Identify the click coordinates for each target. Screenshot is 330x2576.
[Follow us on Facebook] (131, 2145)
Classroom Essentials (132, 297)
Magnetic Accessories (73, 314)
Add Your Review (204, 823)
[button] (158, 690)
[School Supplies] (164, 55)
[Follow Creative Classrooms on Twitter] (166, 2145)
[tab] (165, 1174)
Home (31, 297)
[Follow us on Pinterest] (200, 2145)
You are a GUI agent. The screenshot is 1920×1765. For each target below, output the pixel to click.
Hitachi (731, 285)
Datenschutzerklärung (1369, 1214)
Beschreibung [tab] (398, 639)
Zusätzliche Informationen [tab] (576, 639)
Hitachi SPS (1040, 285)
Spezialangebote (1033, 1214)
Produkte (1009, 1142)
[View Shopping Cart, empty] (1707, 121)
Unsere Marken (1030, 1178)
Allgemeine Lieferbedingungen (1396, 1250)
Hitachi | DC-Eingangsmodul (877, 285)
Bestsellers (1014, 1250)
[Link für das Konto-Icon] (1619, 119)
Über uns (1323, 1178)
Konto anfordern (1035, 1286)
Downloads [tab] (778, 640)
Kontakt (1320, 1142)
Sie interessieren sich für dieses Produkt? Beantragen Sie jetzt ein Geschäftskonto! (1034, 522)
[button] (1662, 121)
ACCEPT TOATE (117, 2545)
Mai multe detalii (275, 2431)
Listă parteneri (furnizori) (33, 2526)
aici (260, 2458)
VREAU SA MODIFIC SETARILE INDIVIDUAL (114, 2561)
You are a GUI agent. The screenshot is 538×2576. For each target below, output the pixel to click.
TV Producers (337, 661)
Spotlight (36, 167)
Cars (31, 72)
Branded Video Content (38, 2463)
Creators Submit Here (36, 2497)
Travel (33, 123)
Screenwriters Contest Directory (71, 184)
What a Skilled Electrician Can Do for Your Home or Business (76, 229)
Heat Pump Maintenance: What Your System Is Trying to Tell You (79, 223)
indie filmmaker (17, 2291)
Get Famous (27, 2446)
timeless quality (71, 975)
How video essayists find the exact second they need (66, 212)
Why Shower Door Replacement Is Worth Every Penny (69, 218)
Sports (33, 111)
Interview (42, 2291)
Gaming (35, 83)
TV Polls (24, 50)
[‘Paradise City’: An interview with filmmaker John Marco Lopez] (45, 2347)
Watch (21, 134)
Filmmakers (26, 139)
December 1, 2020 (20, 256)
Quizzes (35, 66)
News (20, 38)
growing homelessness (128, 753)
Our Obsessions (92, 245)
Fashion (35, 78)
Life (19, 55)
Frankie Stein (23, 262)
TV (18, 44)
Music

————————

Action item:
With "output" as the search string, filter the records and return each line that has it.

Answer space:
You are a GUI agent. The screenshot is 1920×1765. For each target below, output the pixel to click.
You are a GUI agent. The screenshot is 538×2576. For each target below, output the pixel to click.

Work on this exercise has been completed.